In Lippstadt zeigt Kristina Berning Skulpturen von sinnlicher Fragilität und überraschender Präzision des Unvorhersehbaren. Der Begriff “unplugged” bezeichnet eine Musik, die ohne elektrische Verstärkung auskommt. Ebenso verhalten, authentisch und intensiv wirken Kristina Bernings labile und zugleich äußerst präzise Skulpturen.
Die Ausstellung wird durch die GWK-Gesellschaft für Westfälische Kulturarbeit gefördert, die auch einen Katalog herausgegeben hat.
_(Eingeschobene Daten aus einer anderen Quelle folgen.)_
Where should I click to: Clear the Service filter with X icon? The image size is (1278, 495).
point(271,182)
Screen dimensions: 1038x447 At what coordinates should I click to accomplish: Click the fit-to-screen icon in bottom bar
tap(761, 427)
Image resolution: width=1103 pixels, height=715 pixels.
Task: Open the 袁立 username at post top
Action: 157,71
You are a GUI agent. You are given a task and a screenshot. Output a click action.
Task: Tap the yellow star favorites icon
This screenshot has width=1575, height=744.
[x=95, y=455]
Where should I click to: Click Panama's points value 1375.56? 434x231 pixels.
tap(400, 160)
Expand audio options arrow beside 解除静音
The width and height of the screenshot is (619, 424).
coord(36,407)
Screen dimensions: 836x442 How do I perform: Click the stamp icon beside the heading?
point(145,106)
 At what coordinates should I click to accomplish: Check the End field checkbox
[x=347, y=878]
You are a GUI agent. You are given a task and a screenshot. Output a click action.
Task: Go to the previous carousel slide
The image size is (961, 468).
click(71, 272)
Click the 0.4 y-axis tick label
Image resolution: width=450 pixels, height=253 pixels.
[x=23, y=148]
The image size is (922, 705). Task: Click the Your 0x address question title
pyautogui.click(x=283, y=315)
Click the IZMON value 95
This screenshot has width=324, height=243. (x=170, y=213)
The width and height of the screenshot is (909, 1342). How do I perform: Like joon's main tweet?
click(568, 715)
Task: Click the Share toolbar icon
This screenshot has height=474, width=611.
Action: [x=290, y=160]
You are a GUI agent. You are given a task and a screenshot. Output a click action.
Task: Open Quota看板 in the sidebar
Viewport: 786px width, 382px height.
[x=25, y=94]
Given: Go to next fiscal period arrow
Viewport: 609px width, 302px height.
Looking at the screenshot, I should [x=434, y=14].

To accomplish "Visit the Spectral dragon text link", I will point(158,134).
Unter dem Titel “Die Vitalität des Alltäglichen” schreibt Melanie Bono über die Künstlerin: “Kristina Bernings künstlerisches Schaffen nimmt seinen Ausgangspunkt im Material. Ihre zumeist skulpturalen Werke sind oftmals Konstruktionen, die sie aus “Alltagsmaterialien, die einen rohen, unbehandelten Charakter aufweisen” (Kristina Berning), zusammenstellt. Die oft zufällig gefundenen oder besser: entdeckten Materialien haben sich in den meisten Fällen ihrer Alltagshaftigkeit bereits stark entledigt. Spürbar ist meist nur noch die Atmosphäre des Übriggebliebenen, die “Entsorgtheit”, während sich die direkte Lesbarkeit der Spuren ehemaliger Funktionen oder Nutzungen schon längst verflüchtig hat.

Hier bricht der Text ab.